Chaque mois, j’écris un éditorial. (Oui, je l’écris vraiment moi-même, notre petit Groupe ne peut pas se permettre d’engager un « nègre littéraire »). Je ne le fais pas parce que j’y prends particulièrement plaisir ou parce que je voudrais devenir célèbre. Je ne pourrais pas l’être, étant donné que le nombre de lecteurs est à peu près stable et se compte en centaines… et pas en milliers comme ça devrait l’être. Non, j’écris ces éditoriaux parce que mon Responsable Marketing me dit de le faire, car c’est « bon pour l'image de la société ». Il insiste sur ce fait.

Ce n’est pas seulement qu’il me demande de les écrire – il m’impose même le sujet, ou m’oriente sur le type de sujet que je dois écrire. Voilà ce qui en est de ma liberté en tant que Directeur Général. Ce mois-ci, il m'a demandé d'écrire « quelque chose de gentil ». Le mois dernier, il s’agissait du terrorisme, ce qui n’est pas très « gentil » vous en conviendrez, mais ce mois-ci, avec le changement d'année, quelque chose de « gentil » devait être évoqué.

Aujourd’hui, écrire sur « quelque chose de gentil » n’est pas si facile. Ceci pour deux raisons. D'abord, je dois trouver quelque chose de gentil.
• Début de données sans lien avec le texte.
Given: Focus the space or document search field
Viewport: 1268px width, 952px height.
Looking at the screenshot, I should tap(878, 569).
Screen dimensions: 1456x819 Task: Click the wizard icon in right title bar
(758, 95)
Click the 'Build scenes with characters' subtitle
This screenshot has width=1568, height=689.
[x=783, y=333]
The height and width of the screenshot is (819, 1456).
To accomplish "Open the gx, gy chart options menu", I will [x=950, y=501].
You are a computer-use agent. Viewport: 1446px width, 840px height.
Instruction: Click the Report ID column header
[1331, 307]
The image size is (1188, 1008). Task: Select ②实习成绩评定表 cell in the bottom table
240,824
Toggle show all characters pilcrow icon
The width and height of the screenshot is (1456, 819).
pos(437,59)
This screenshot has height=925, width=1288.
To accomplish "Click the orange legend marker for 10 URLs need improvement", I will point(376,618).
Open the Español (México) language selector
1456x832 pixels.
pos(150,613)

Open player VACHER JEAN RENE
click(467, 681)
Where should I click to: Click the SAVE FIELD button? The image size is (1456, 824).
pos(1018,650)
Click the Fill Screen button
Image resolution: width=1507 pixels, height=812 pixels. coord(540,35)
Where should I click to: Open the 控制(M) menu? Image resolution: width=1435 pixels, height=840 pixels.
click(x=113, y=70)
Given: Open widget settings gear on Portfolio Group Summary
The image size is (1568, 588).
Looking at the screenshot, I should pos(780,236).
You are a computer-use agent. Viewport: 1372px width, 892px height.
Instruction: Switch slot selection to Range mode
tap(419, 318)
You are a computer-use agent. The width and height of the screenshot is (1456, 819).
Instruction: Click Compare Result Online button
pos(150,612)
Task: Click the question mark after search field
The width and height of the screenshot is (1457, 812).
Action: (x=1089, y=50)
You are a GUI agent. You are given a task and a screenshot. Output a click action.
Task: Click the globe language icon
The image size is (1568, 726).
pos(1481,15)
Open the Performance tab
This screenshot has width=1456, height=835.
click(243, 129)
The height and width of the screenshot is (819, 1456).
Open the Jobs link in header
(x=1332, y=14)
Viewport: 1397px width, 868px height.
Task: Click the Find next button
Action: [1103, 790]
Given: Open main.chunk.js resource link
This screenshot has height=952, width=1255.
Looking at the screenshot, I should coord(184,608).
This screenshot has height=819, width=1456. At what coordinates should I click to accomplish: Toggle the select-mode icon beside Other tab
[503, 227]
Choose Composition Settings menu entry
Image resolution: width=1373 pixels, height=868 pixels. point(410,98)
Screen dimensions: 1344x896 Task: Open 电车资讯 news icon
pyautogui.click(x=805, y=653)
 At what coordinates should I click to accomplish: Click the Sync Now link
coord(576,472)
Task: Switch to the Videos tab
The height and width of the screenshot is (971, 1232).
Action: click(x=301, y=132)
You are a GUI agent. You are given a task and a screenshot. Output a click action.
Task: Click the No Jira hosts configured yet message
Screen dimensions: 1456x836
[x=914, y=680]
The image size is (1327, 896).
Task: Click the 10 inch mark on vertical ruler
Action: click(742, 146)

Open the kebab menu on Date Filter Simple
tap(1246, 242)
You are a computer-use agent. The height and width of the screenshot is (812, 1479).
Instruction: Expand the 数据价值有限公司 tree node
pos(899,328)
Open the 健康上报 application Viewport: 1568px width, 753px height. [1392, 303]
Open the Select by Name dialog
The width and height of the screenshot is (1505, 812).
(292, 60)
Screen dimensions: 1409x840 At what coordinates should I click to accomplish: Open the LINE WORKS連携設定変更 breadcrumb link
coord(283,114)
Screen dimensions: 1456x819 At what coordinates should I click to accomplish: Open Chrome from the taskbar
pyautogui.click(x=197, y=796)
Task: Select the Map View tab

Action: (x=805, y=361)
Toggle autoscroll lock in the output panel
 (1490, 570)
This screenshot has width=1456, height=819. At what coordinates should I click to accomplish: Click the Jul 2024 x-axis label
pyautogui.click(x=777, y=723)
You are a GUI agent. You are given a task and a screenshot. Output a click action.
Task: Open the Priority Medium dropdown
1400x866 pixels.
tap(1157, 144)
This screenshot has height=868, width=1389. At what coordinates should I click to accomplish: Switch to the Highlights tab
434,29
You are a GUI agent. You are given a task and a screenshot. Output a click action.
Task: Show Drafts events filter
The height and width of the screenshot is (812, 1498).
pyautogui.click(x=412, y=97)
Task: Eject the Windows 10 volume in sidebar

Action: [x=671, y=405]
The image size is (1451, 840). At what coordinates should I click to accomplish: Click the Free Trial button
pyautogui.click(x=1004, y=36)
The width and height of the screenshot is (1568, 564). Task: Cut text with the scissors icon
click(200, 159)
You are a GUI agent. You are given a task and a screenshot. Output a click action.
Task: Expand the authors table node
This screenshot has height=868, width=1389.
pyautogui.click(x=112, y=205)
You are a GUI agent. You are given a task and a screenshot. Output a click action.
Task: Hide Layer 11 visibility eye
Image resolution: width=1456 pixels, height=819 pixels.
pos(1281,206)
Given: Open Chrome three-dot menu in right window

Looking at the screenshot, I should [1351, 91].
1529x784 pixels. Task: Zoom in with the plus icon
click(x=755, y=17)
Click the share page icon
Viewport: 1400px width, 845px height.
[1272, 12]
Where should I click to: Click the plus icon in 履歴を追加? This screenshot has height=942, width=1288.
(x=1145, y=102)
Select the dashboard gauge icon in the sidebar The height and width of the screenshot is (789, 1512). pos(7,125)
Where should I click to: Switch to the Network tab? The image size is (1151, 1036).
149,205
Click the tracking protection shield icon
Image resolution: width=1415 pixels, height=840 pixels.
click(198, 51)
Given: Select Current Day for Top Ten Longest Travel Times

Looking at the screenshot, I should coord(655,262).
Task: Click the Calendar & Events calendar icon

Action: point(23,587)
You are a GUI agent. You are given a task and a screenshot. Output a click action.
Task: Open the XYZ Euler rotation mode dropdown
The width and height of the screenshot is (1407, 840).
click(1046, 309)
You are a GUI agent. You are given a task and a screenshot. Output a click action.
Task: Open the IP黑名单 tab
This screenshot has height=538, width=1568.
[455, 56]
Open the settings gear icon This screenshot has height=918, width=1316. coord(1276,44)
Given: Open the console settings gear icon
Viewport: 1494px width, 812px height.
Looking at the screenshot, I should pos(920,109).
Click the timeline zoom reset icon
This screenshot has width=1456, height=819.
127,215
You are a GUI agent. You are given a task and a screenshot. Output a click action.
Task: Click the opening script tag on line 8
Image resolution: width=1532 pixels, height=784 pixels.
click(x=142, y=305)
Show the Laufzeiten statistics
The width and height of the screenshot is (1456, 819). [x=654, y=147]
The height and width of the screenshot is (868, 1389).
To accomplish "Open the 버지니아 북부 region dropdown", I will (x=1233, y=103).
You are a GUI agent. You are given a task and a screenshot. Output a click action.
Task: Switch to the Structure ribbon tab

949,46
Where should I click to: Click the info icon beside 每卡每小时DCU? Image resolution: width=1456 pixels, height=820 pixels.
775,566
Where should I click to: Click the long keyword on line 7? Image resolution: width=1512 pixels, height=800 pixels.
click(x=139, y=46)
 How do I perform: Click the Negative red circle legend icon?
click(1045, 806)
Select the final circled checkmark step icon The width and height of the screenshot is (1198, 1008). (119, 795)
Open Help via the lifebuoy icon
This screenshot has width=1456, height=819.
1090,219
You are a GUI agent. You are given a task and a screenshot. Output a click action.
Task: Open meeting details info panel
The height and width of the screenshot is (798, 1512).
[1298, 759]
Ensuite, les choses gentilles sont souvent ennuyeuses. Questionnez quelqu'un à propos de sa nouvelle voiture. Si la réponse est « elle est parfaite », je vous garantis que la conversation s’arrêtera là. Si au contraire la réponse ressemble à : « Eh bien, c’est un cauchemar ! Tu ne vas pas croire ce qui est arrivé ! », votre réponse sera : « Non, vraiment ? Dis-moi tout ! » et vous serez tous les deux très satisfaits durant la demi-heure qui suit.

L'être humain est d’un naturel curieux, et particulièrement obsédé par les accidents. Regardez par exemple les embouteillages dus à un accident de l'AUTRE côté de l'autoroute. Est-ce parce que nous sommes obsédés par la vue du sang ? Et est-ce naturel ?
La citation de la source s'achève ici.